Task directions
Write out the listing below from the line containing "Disable the Used condition toggle" through the end of the listing, keeping every line exactly the same and leaving out the pictures.

───── Data rows

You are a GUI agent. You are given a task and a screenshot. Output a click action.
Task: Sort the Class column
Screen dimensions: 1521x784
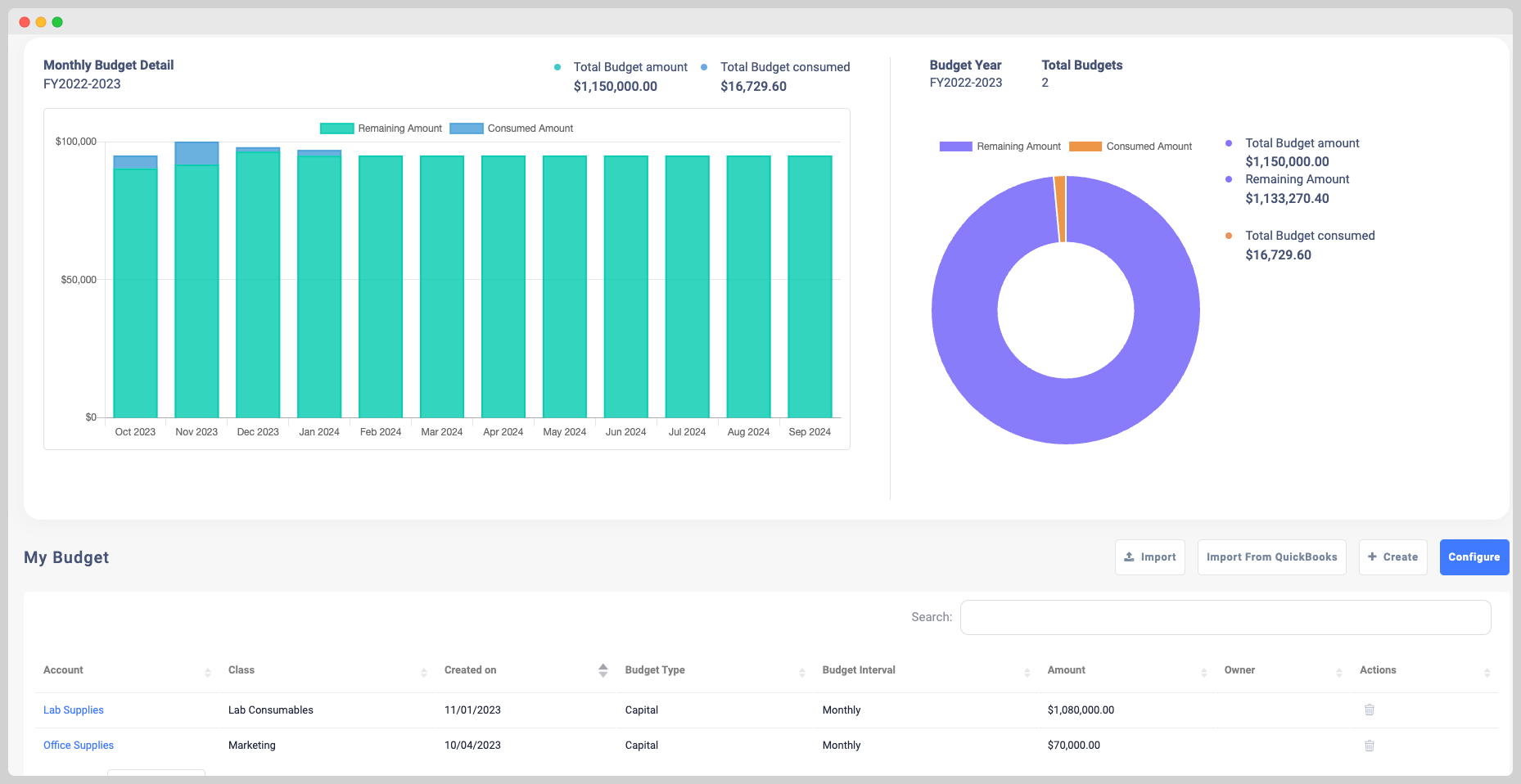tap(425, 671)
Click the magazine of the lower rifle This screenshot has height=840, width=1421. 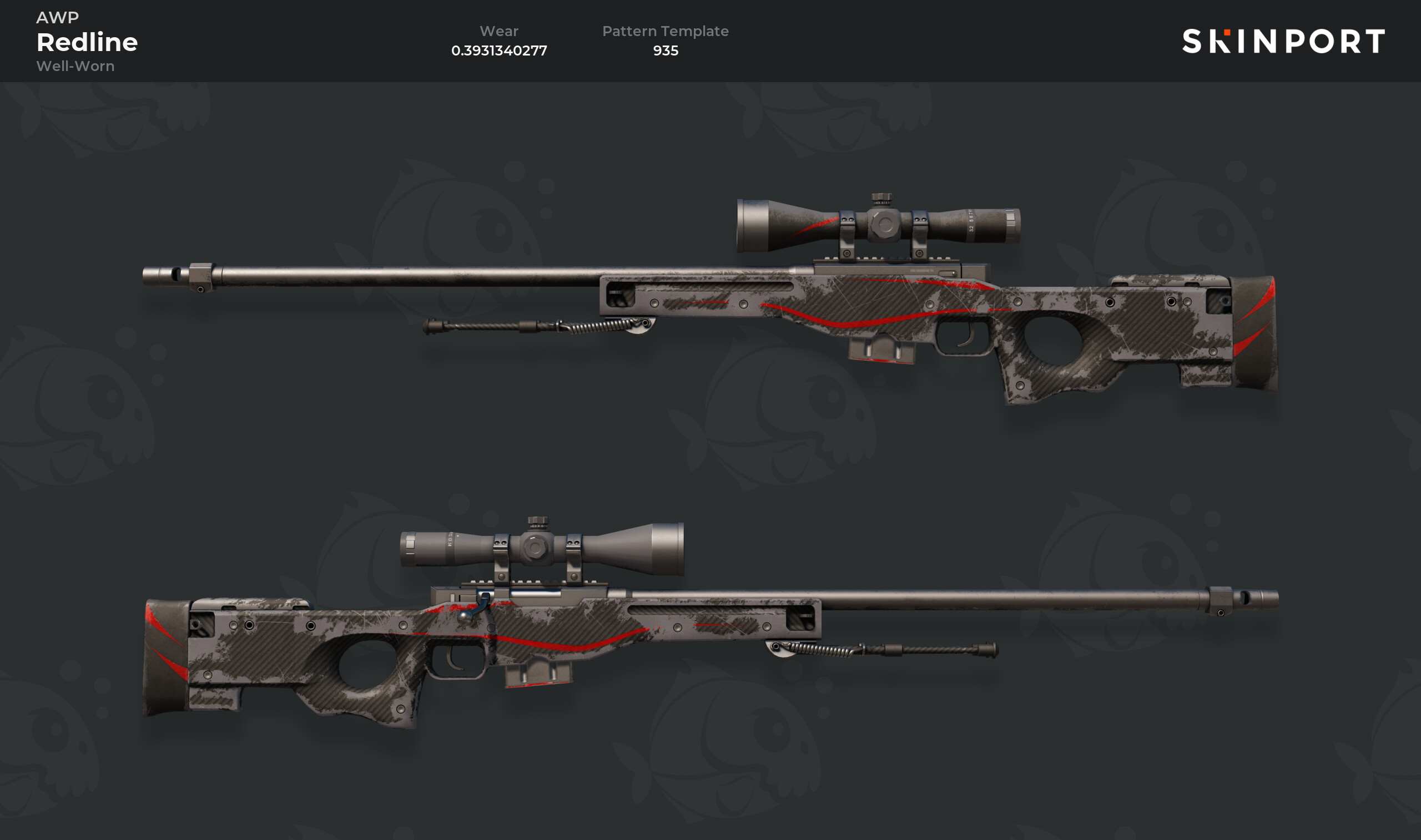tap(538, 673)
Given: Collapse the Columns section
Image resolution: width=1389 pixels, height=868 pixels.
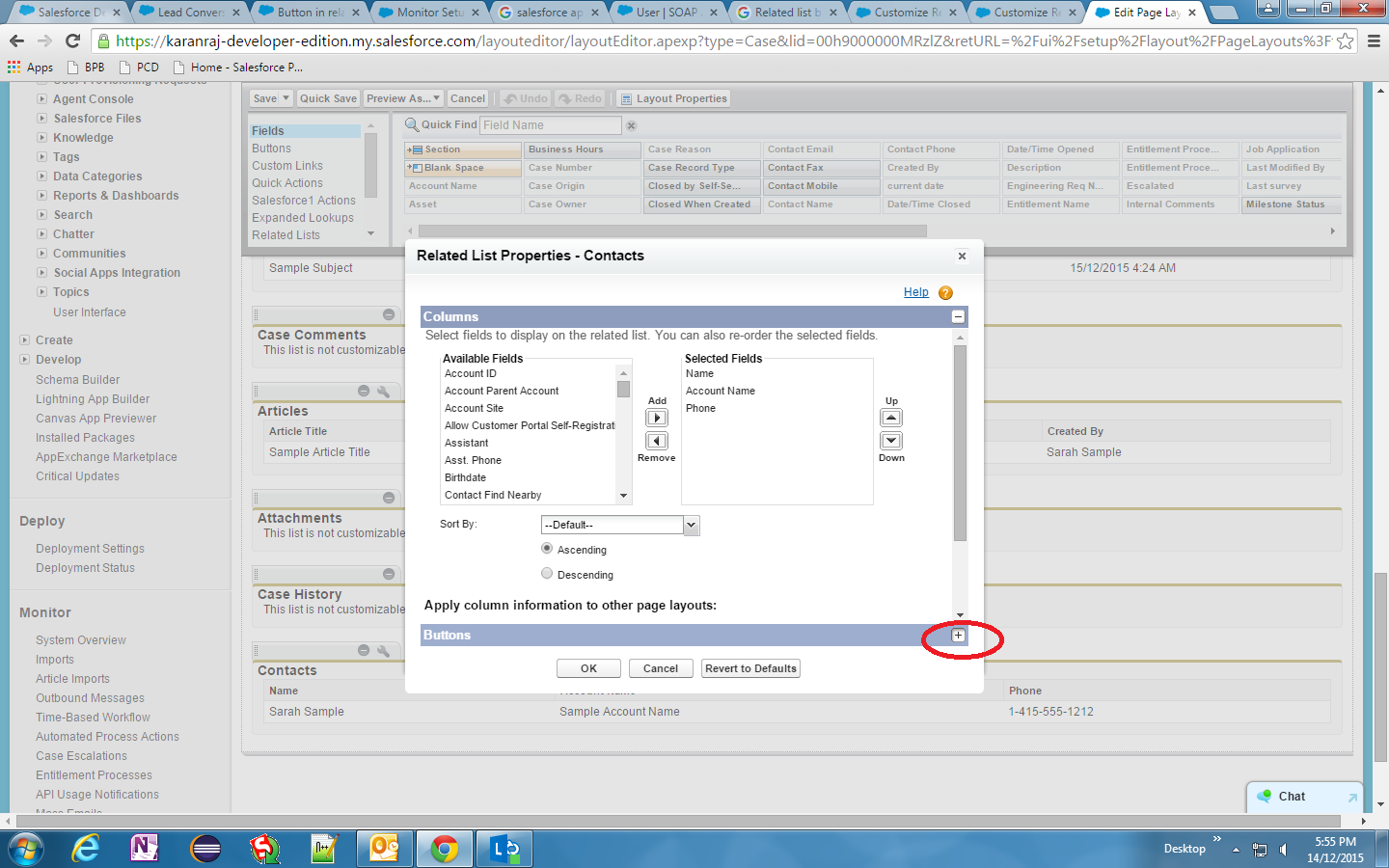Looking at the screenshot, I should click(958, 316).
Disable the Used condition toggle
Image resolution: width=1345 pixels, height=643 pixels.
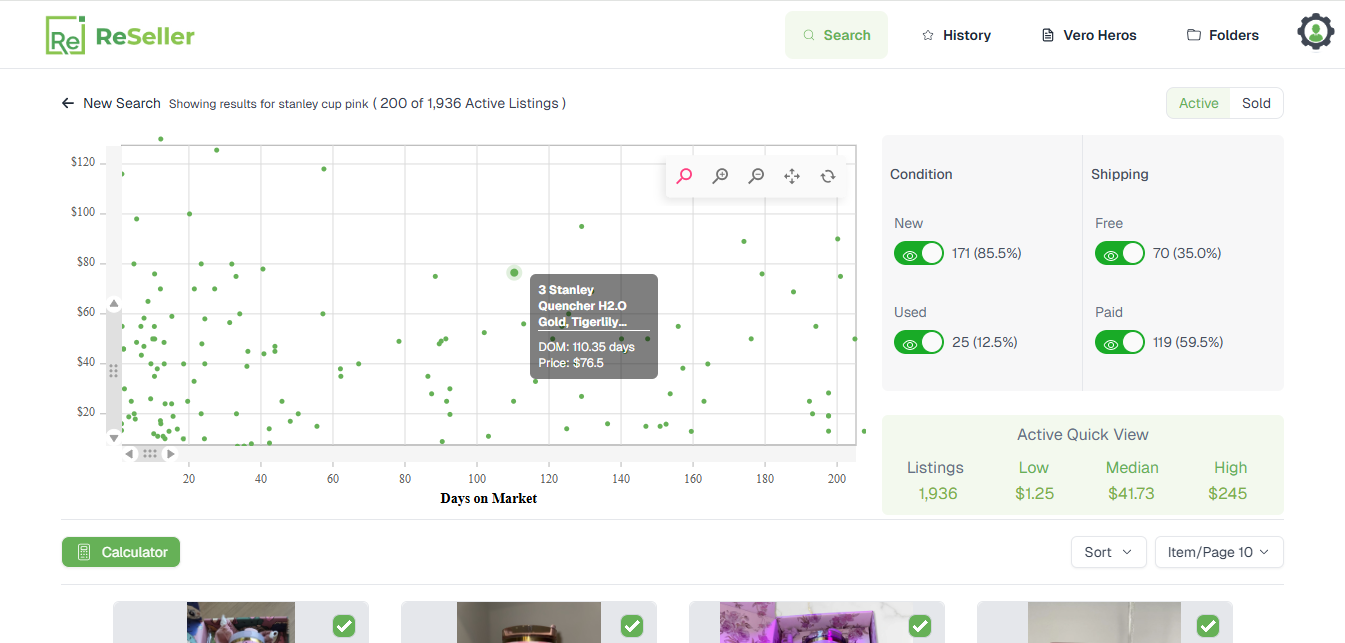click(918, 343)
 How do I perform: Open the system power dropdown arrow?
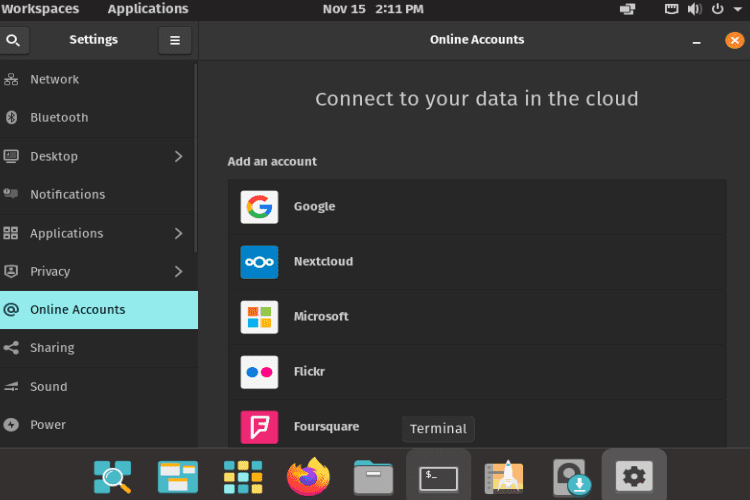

──────────

Written response
Disable the Used condition toggle
Image resolution: width=1345 pixels, height=643 pixels.
click(918, 343)
 How do I perform: Open the system power dropdown arrow?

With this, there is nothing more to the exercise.